::: Records to use :::
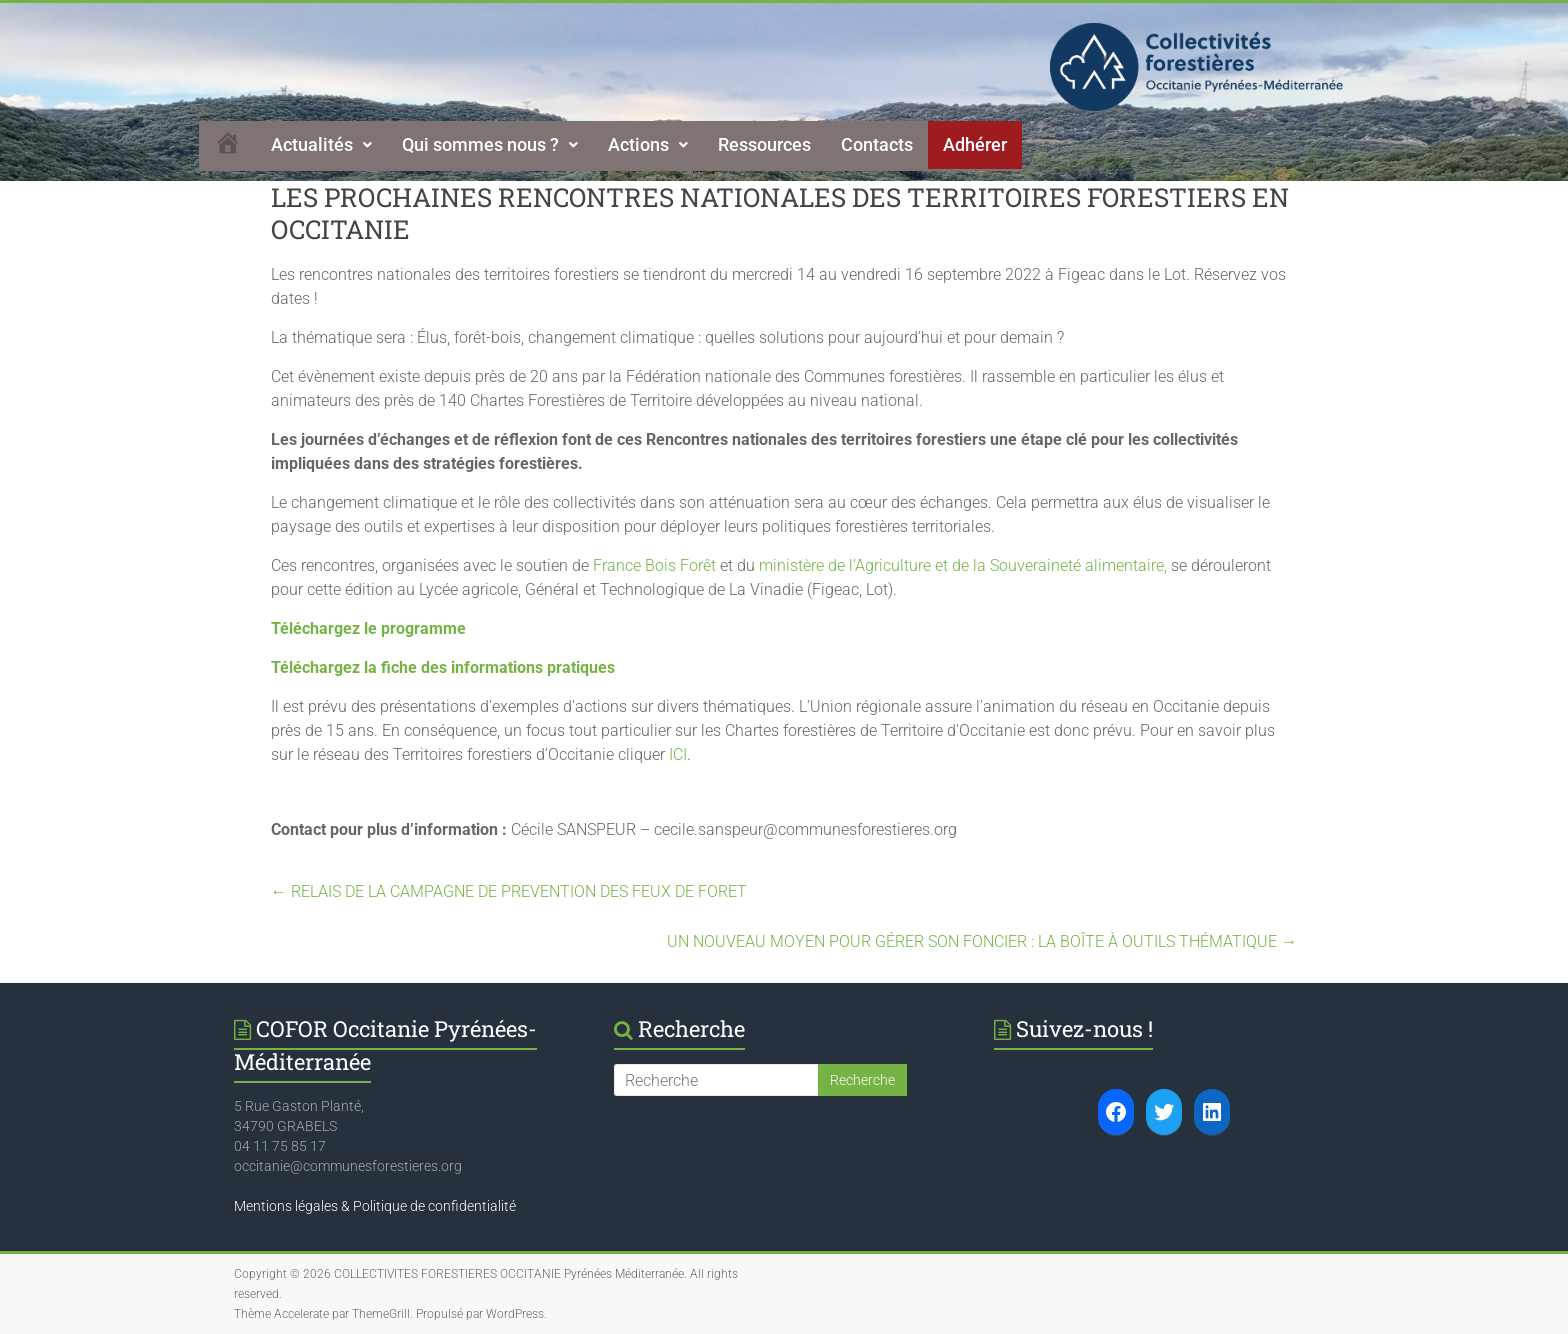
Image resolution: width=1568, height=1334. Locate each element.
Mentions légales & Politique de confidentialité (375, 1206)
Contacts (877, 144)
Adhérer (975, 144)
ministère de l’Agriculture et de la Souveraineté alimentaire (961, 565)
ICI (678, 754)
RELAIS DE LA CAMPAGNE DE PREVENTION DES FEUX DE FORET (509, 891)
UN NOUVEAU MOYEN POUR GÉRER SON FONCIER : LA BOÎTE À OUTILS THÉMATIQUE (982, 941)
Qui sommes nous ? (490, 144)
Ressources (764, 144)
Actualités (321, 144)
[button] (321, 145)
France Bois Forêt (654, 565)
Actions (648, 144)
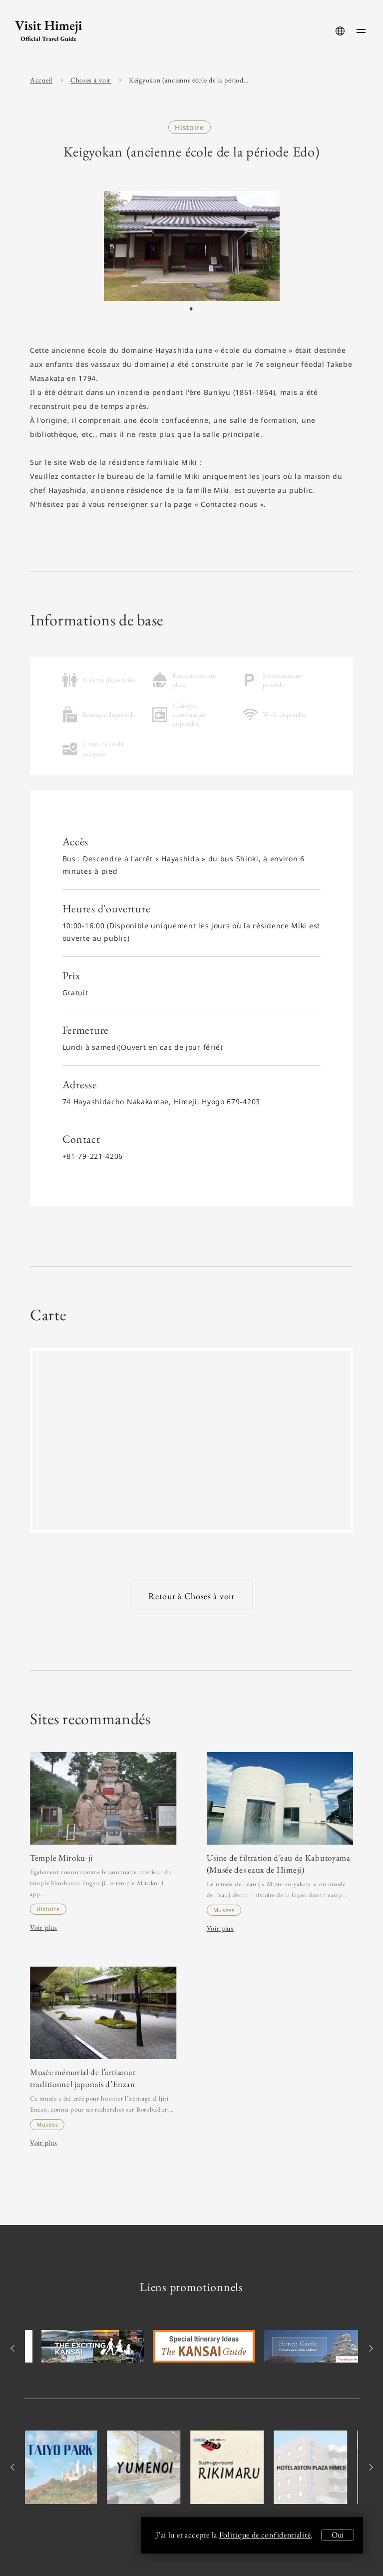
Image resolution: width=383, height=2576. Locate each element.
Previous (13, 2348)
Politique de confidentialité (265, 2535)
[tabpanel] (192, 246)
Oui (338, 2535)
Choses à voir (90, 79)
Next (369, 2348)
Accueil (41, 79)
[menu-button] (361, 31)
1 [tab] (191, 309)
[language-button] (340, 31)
:::
::: Records to use :::
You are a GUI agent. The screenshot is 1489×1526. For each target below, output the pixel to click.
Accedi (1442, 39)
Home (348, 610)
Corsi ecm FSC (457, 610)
:::
::: Records to use :::
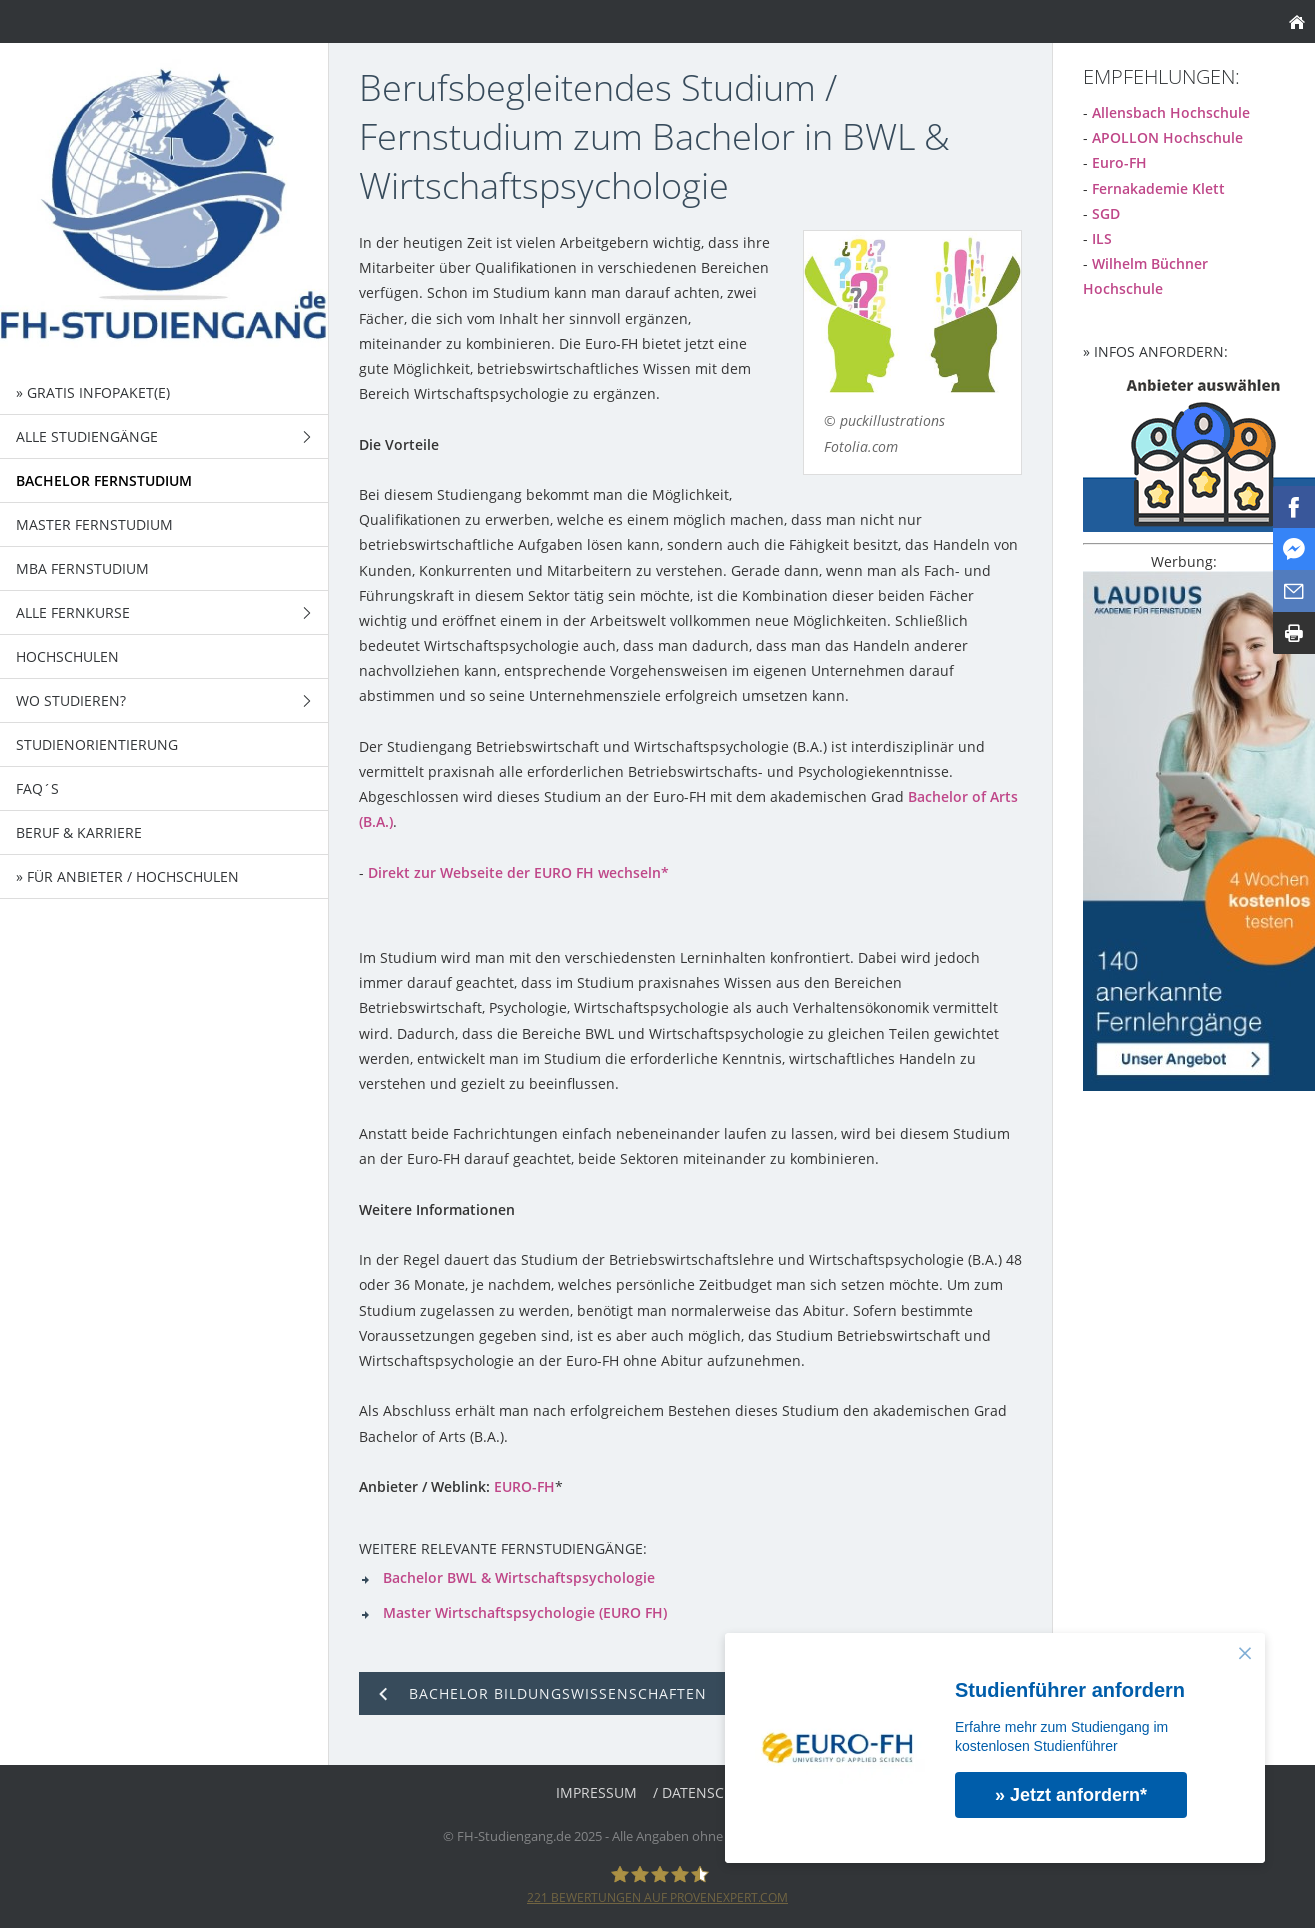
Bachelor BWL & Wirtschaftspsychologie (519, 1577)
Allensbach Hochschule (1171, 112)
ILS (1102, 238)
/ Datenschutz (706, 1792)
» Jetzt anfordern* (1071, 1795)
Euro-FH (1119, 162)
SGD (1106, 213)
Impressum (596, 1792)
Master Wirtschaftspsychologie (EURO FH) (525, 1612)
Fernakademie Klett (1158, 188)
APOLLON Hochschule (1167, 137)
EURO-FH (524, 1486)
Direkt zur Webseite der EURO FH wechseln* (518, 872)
:::
= Problem to work on =
Turn the listing lines between the line containing "You are a GUI" and the line containing "Home (348, 610)", inclusive, into a numbered list, leaving out any blank lines.

= Expected output =
1. You are a GUI agent. The screenshot is 1489×1526. For each target below, output the pixel to click.
2. Accedi (1442, 39)
3. Home (348, 610)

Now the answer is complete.